# JOB
According to the excerpt on traffic accident modeling, which attribute forms the root of the CHAID decision tree?

# SOURCE EXCERPT
---

Once 70% and 30% of the dataset were separated as training and test data, respectively, the number of data predicted as correct and incorrect were determined for CHAID, Random Forest, and Naïve Bayes methods through the comparison of the expected and observed results of all accident scenarios in the test data. Following this, the classification accuracies were calculated by employing Equation (5). In the cross-validation process, on the other hand, a total of 10 subgroups were randomly created by taking 10% of the data into consideration at each step. By employing each of these subgroups and the remaining 90% of the data as test and training data, respectively, the accuracy values were calculated for the methods stated.
Figure 5 illustrates these values. As the accuracy values of the dataset obtained for each method were close to or higher than the accuracy values given in the literature, this clearly ensured the validity of the model [
17,
44,
45].
Figure 5 illustrates that the best accuracy value is produced by the CHAID algorithm among the stated three models through the training test. Therefore, the decision trees are established by employing the CHAID algorithm, and related findings are presented below.
4. Results
After the decision tree was created with all attributes and the performance values of the model were obtained, the model with selected attributes was set up following the second data pre-processing phase.
Figure 6 below illustrates the established decision tree model by producing thirty leaf (terminal) nodes with selected attributes. As mentioned in the previous section, the dataset in the decision tree is divided into sub-groups by looking at the relationship between input attributes and the output attribute based on chi-square values. Since the relationship between the “driver fault” attribute and the casualties of the drivers is the highest, this attribute is located as a root-knot in the tree. Eight dividing attributes are involved in the tree structure: driver fault, road section, driver age, education level of driver, gender of driver, holding driving license, alcohol usage, and surface condition.
4.1. Driver Fault: Speeding
The data regarding the faults of not being able to adjust the vehicle speed according to the present road and weather conditions constitute 52% of the training dataset. While 61% of the drivers who do not adopt the vehicle speed considering the road and weather conditions are killed on divided roads, 17% are killed on single-carriageway roads. A total of 41% of all drivers who died in the accidents of the dataset examined are speedy drivers on divided roads. This clearly states the fact that if the related proper measures can be taken on these roads, fatal accidents might be significantly reduced. The tree obtained also illustrates that when the drivers fail to drive at a suitable speed according to the road and weather conditions at the junctions with four approaching traffic flows and roundabouts, the gender of the driver, alcohol usage, driver age, surface conditions, and education level of the driver are all effective attributes on the casualty level of the drivers involved in the accidents.

---

# DATA
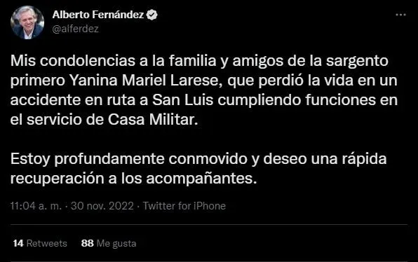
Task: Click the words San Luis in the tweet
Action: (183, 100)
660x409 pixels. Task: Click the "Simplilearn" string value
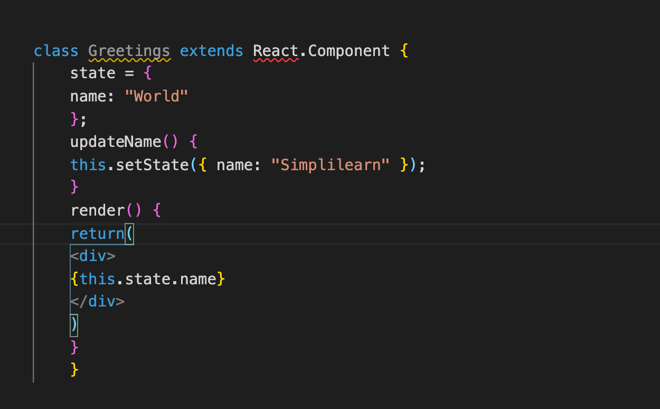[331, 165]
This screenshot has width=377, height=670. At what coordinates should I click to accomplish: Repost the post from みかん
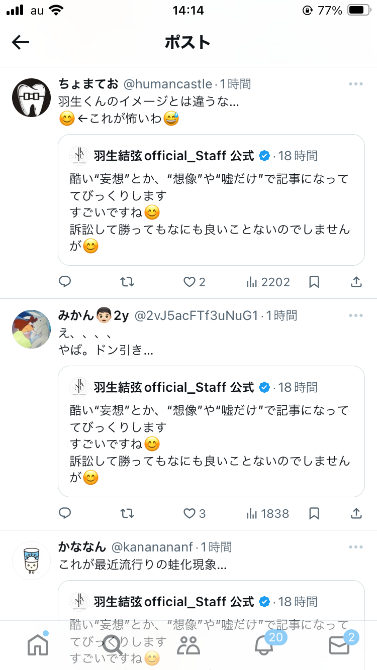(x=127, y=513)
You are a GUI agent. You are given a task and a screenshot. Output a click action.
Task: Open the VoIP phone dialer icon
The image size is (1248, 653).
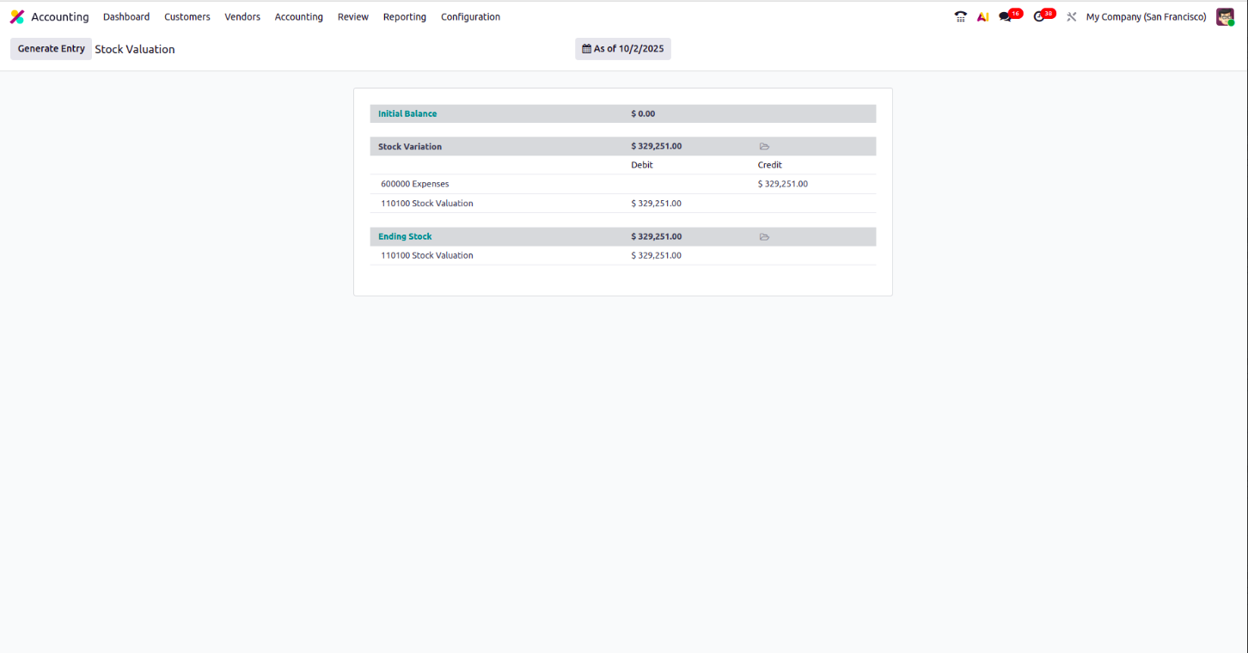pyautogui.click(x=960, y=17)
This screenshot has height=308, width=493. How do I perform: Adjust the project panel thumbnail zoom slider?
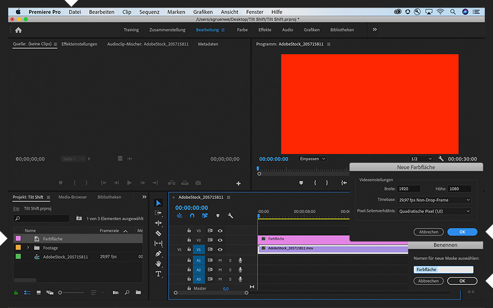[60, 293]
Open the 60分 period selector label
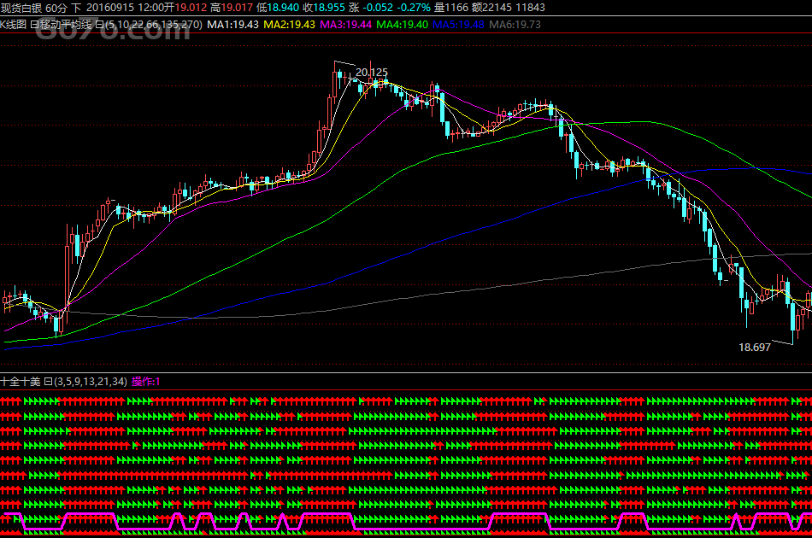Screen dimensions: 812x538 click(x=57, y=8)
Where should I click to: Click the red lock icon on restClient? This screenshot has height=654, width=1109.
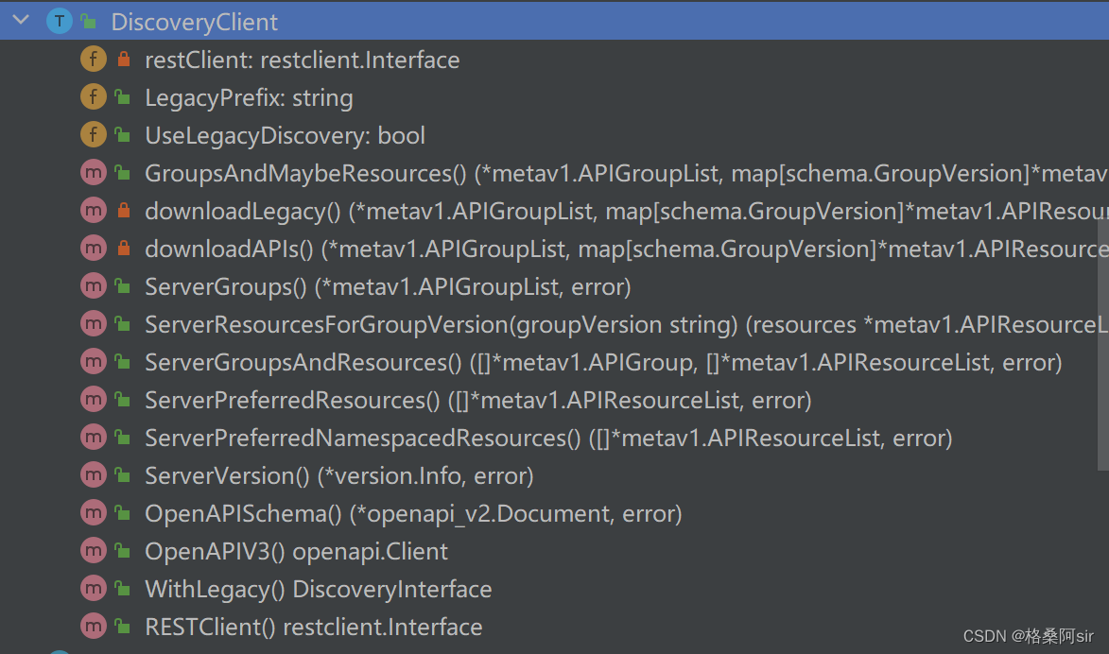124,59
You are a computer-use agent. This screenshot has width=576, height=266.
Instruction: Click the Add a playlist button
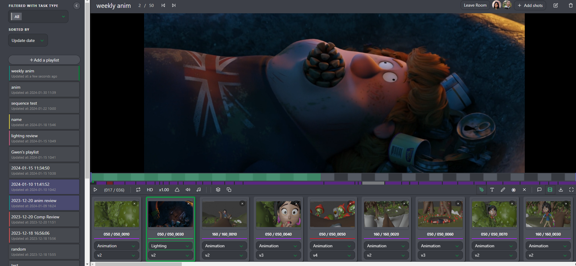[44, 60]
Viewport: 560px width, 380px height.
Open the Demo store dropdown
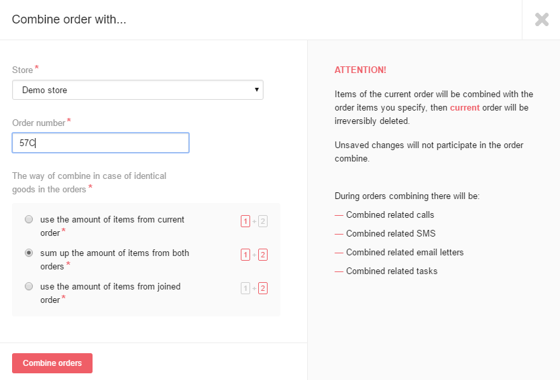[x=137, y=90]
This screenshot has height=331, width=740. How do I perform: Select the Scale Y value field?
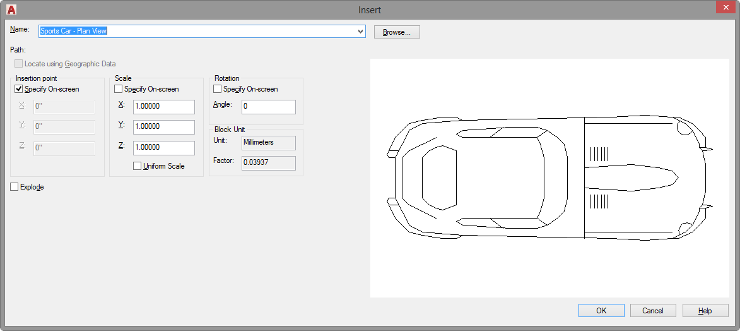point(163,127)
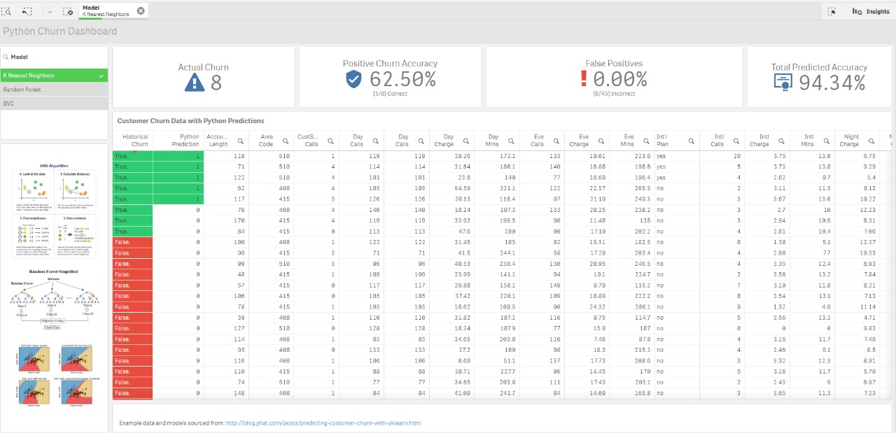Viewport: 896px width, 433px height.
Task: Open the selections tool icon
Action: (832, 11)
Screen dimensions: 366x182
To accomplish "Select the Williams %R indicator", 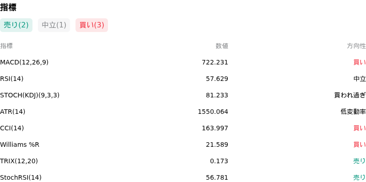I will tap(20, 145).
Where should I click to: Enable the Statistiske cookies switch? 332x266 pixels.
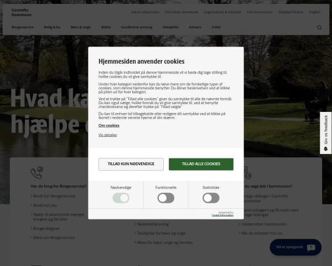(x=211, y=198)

---

# EXERCISE ANSWER
Driver fault.